Menurut Puguh, upaya perbaikan yang dilakukan Dinas Pendidikan Jawa Timur dalam pelaksanaan Sistem Penerimaan Murid Baru (SPMB) 2026 patut diapresiasi. Namun, ia menilai persoalan utama pendidikan menengah di Jawa Timur masih berkaitan dengan keterbatasan daya tampung sekolah negeri.
Ia mengungkapkan, kapasitas SMA dan SMK negeri di Jawa Timur saat ini baru mampu menampung sekitar 39 persen lulusan SMP dan MTs. Dengan kondisi tersebut, mayoritas siswa terpaksa melanjutkan pendidikan ke sekolah swasta.
“Kondisi ini harus menjadi perhatian serius pemerintah. Jangan sampai keterbatasan daya tampung sekolah negeri justru membebani masyarakat,” kata Puguh.
Politisi PKS itu menilai pemerintah perlu mengambil peran lebih besar dalam membantu pembiayaan pendidikan siswa di sekolah swasta.
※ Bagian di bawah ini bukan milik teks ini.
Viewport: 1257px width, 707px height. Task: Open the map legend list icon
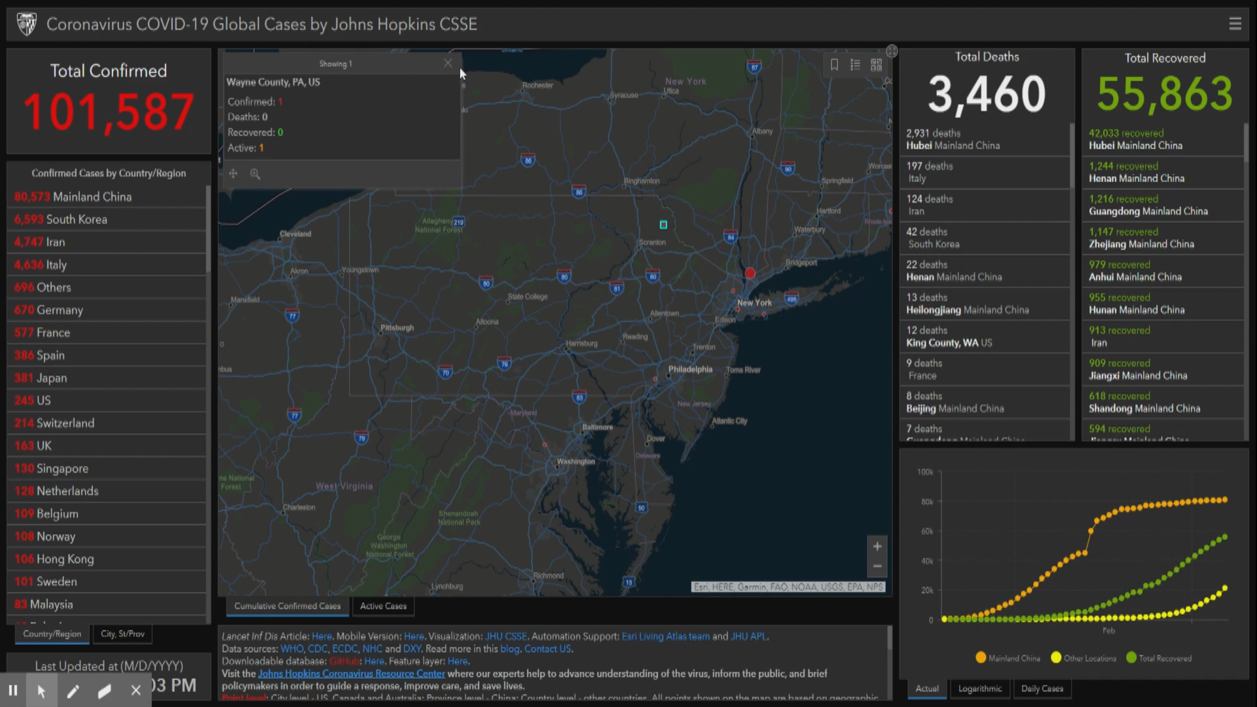point(855,64)
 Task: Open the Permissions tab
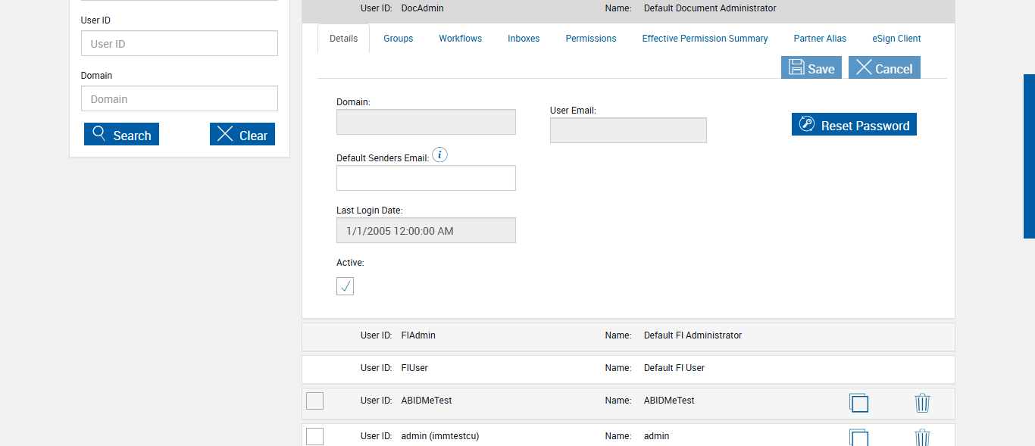click(x=591, y=39)
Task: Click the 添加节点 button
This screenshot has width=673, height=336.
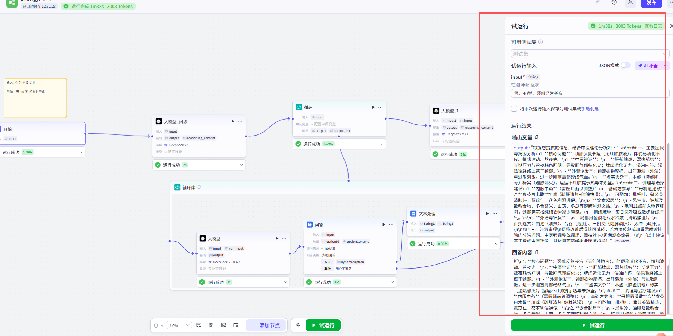Action: pos(266,325)

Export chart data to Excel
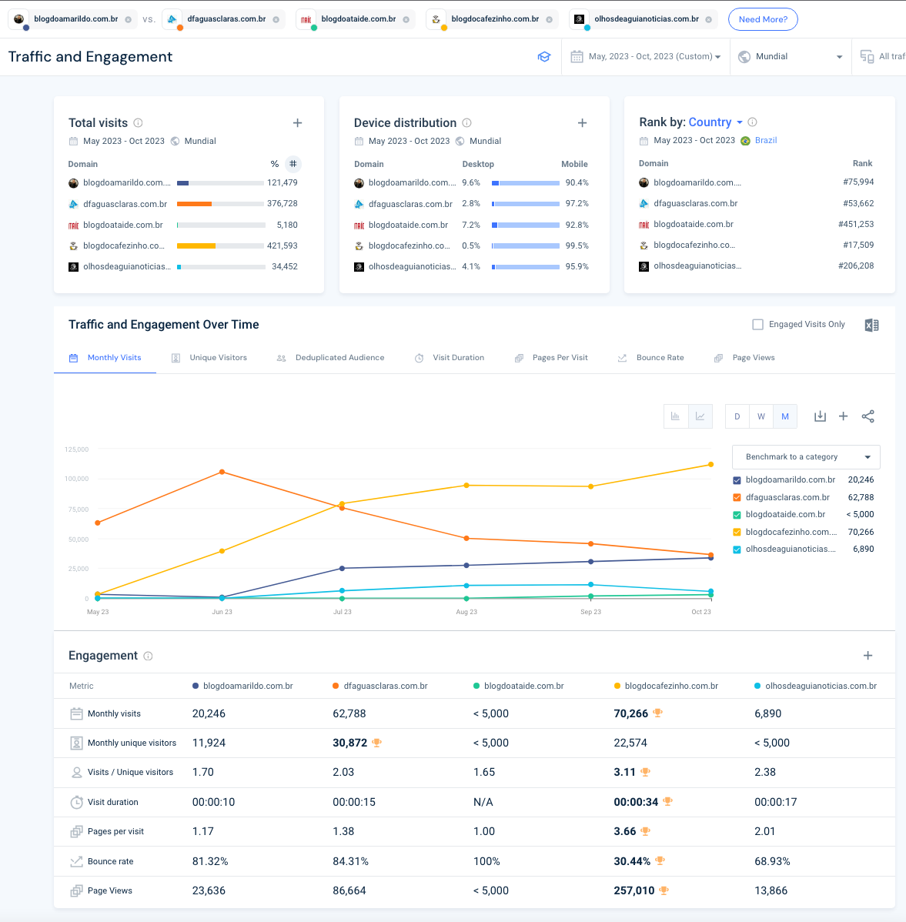pyautogui.click(x=871, y=325)
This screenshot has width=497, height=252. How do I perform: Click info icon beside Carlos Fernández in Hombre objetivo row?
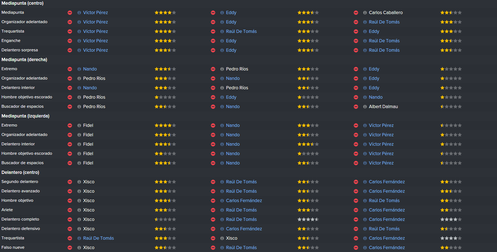pos(222,201)
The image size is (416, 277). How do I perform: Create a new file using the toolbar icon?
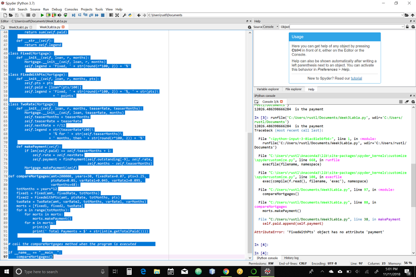coord(5,15)
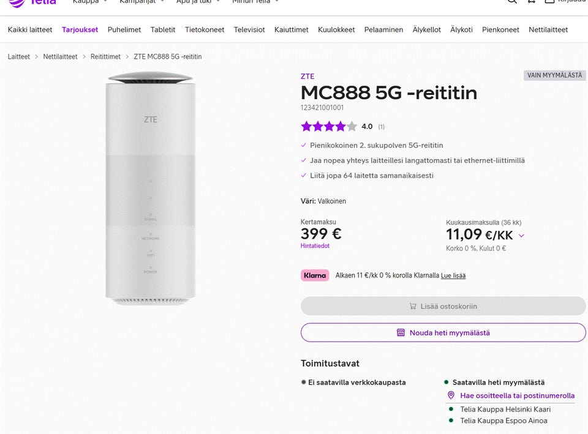Click the Klarna badge
The height and width of the screenshot is (434, 588).
[315, 275]
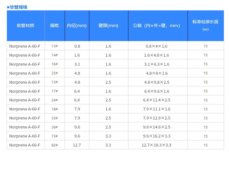This screenshot has height=175, width=229.
Task: Click the 15# specification cell
Action: pos(54,82)
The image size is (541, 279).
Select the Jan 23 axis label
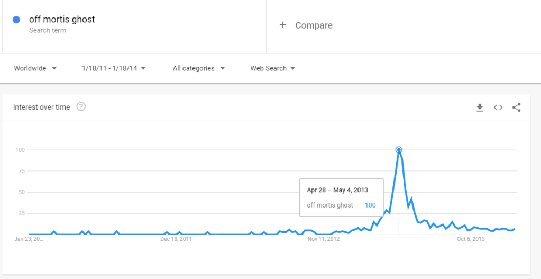[x=29, y=239]
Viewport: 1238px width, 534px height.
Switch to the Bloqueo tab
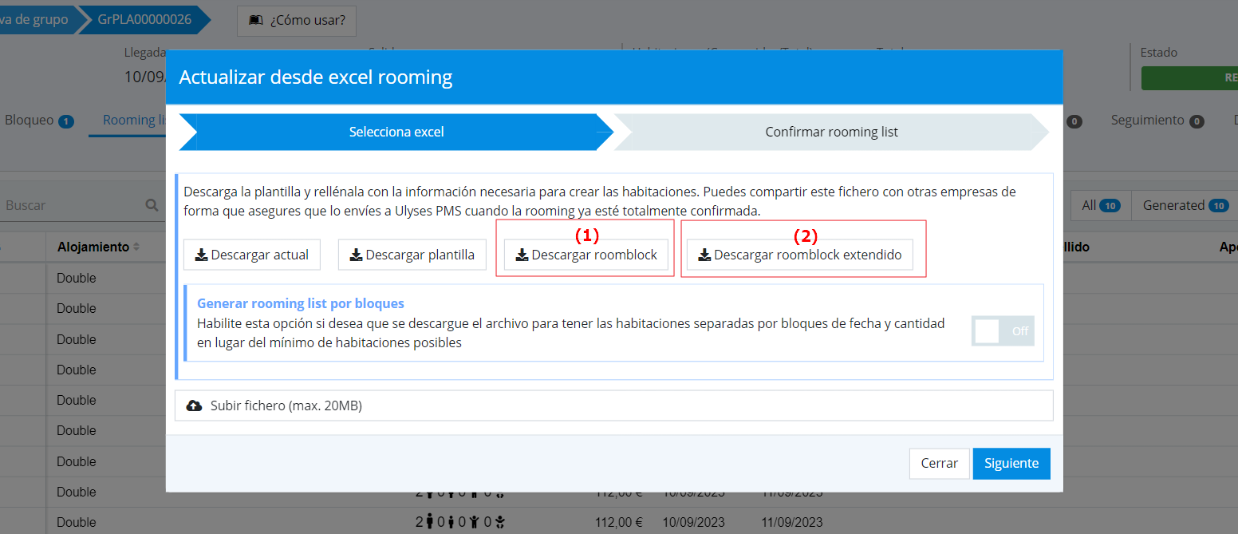[x=38, y=121]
Sebab, selama ini bantuan yang disebut sebagai beasiswa sebagian besar berasal dari kebijakan internal sekolah, bukan dari anggaran pemerintah daerah.
Padahal, lanjutnya, sekolah swasta juga memiliki tanggung jawab besar dalam menjaga kualitas pendidikan di tengah keterbatasan anggaran operasional. Di sisi lain, keberadaan sekolah swasta menjadi penopang utama pendidikan di sejumlah daerah yang belum memiliki cukup sekolah negeri.
“Sekolah swasta telah berkontribusi besar dalam dunia pendidikan, terutama di wilayah yang akses sekolah negerinya masih terbatas. Karena itu, pemerintah perlu memberikan dukungan yang nyata,” ujarnya.
Legislator dari Daerah Pemilihan Malang Raya tersebut mencontohkan sejumlah daerah seperti Malang Selatan, Pacitan, Trenggalek, hingga kawasan perbatasan yang masih sangat bergantung pada sekolah swasta untuk memenuhi kebutuhan pendidikan masyarakat.
Puguh berharap Pemprov Jawa Timur dapat segera merumuskan skema beasiswa berbasis APBD bagi siswa yang tidak tertampung di sekolah negeri. Menurutnya, langkah itu merupakan bentuk keberpihakan pemerintah dalam menjamin pemerataan akses pendidikan.
“Setiap anak memiliki hak yang sama untuk memperoleh pendidikan. Negara harus hadir memastikan hak tersebut tetap terpenuhi, tanpa terkendala keterbatasan kursi di sekolah negeri,” pungkasnya.